> **PROVIDED DATA**:
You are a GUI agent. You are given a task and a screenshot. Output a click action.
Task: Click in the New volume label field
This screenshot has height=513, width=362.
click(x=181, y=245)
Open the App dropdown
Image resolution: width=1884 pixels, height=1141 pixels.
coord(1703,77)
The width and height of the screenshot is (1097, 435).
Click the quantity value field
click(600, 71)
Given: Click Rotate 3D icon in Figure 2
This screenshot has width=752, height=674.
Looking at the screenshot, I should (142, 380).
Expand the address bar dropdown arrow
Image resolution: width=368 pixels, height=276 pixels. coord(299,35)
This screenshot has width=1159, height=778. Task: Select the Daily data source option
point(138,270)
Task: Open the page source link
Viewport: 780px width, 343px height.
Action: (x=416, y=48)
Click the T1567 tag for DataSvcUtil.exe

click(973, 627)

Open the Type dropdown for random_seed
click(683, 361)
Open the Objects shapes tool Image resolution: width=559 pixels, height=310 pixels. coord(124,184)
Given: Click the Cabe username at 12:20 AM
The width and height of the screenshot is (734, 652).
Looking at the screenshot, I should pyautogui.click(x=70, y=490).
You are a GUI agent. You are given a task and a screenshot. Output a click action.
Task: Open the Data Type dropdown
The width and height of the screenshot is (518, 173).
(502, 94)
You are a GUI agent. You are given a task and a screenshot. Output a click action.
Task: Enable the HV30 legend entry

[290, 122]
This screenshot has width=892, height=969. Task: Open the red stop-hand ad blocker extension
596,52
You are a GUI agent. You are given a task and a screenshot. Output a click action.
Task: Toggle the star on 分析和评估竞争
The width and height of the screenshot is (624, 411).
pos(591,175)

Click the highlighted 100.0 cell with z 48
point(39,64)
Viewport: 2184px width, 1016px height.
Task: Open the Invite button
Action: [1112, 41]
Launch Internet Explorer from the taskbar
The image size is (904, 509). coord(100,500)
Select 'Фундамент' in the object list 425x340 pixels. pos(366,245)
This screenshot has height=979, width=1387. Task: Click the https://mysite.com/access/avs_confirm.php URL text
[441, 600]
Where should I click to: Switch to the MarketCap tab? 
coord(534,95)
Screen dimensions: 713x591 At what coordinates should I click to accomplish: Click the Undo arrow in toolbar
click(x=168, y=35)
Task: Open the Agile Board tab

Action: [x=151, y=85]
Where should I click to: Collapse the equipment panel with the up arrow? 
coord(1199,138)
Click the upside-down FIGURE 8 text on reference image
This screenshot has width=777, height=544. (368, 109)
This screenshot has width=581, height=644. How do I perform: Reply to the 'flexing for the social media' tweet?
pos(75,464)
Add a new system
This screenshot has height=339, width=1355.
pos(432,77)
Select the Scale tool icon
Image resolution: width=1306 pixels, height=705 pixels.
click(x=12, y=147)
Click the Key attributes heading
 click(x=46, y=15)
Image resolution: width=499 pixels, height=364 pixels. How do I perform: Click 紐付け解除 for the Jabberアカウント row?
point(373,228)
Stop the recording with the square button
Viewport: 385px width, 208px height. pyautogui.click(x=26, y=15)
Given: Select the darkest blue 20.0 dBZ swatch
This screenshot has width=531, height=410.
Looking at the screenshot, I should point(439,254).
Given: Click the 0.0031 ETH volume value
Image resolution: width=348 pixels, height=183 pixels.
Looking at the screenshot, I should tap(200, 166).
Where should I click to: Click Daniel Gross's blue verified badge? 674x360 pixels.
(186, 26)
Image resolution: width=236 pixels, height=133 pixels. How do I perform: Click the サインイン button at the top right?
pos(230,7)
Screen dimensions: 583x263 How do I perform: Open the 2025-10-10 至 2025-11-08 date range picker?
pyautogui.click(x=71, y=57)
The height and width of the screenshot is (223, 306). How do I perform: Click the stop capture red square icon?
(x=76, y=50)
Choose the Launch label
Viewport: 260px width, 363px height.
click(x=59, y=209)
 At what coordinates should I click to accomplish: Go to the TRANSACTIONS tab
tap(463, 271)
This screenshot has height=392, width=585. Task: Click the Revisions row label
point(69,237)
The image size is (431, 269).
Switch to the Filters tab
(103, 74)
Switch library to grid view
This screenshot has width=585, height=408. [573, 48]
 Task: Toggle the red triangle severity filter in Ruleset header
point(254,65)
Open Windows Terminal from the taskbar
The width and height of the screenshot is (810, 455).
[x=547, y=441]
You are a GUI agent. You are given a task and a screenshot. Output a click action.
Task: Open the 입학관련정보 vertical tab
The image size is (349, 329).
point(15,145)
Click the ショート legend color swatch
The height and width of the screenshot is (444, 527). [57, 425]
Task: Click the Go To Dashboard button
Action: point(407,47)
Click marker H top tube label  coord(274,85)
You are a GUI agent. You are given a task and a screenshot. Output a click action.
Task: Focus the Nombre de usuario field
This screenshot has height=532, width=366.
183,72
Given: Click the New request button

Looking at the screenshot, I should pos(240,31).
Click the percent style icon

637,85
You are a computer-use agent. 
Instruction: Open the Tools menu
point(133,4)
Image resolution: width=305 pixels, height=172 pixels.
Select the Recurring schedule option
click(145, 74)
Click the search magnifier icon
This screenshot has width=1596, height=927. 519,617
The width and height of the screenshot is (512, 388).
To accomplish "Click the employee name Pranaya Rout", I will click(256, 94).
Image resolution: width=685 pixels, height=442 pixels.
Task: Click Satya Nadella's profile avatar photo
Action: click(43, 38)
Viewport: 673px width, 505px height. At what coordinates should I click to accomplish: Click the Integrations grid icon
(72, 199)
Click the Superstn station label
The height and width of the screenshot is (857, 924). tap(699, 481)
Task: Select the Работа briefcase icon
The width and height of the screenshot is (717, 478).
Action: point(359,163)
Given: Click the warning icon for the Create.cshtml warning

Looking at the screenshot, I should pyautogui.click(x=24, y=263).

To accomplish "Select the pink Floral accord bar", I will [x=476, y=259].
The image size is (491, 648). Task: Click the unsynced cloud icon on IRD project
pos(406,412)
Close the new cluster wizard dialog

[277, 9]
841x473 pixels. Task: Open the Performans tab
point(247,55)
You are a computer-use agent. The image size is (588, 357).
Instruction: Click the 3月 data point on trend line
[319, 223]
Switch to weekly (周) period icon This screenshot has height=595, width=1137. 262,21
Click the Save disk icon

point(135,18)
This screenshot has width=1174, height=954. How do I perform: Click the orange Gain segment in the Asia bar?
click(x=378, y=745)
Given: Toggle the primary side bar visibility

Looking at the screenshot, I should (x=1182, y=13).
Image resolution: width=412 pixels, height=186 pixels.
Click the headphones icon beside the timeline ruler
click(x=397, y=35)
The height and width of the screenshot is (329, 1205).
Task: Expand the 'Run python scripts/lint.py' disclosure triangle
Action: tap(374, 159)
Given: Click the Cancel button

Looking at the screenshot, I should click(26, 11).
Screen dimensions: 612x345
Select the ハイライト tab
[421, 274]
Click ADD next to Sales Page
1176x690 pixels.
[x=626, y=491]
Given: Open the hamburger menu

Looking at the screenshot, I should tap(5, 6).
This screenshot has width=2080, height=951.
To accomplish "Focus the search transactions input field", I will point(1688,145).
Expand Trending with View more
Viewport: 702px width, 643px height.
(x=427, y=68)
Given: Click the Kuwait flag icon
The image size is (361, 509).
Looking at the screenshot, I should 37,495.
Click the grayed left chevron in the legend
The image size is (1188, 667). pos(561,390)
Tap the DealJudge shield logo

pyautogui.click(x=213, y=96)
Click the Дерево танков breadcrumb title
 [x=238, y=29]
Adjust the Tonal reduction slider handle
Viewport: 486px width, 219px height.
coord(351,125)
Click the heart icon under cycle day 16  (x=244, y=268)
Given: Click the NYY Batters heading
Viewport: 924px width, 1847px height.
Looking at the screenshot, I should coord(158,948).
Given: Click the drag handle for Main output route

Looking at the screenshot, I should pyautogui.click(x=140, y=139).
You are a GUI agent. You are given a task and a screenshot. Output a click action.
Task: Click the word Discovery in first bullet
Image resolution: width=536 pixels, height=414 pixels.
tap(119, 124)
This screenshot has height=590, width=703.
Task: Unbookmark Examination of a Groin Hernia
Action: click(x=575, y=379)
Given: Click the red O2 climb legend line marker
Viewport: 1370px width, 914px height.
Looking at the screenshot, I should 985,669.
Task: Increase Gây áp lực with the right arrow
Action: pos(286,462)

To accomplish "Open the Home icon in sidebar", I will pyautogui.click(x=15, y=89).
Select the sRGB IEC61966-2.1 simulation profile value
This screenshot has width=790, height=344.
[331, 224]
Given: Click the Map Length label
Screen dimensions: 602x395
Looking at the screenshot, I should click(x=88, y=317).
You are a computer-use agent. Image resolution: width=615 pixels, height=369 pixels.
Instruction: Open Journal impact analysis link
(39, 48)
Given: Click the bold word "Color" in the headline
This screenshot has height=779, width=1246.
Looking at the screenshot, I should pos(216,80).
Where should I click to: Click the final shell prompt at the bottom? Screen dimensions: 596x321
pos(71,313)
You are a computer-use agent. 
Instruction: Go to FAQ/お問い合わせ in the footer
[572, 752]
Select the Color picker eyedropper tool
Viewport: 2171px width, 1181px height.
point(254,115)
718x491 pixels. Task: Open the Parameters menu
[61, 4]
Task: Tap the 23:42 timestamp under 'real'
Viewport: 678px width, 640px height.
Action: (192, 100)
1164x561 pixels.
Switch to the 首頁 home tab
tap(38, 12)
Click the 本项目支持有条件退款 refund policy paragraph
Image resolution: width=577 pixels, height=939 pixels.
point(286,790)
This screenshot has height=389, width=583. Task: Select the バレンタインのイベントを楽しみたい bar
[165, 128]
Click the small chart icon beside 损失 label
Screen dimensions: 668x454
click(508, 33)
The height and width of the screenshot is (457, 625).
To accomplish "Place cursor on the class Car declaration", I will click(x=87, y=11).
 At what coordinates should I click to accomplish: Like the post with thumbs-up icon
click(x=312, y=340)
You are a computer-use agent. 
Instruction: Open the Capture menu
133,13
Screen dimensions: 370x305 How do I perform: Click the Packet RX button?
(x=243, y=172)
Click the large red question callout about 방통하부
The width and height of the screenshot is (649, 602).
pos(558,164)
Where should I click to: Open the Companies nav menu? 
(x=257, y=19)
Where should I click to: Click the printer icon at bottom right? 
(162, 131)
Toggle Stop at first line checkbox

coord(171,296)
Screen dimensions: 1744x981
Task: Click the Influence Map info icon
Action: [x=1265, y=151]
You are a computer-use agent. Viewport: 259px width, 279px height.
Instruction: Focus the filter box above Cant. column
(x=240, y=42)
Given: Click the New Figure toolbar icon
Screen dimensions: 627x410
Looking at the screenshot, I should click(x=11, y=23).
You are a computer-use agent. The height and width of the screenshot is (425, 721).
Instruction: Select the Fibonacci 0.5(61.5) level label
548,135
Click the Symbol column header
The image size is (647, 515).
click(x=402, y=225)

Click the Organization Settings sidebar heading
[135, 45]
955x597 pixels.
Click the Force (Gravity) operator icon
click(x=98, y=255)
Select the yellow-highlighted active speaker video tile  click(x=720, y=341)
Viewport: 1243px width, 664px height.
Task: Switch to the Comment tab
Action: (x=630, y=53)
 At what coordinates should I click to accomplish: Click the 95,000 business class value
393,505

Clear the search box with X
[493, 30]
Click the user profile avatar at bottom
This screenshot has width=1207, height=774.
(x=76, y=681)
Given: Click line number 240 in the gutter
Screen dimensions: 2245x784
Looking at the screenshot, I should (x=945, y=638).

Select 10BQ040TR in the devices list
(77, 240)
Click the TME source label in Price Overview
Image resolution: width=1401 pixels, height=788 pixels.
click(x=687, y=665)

> **AIM OF THE TASK**:
Reproduce the data from the line with "The image size is (431, 269)." to the line with "[x=547, y=441]", character for character.

> **TASK RESPONSE**:
The image size is (431, 269).
Switch to the Filters tab
(103, 74)
Switch library to grid view
This screenshot has width=585, height=408. [573, 48]
 Task: Toggle the red triangle severity filter in Ruleset header
point(254,65)
Open Windows Terminal from the taskbar
The width and height of the screenshot is (810, 455).
[x=547, y=441]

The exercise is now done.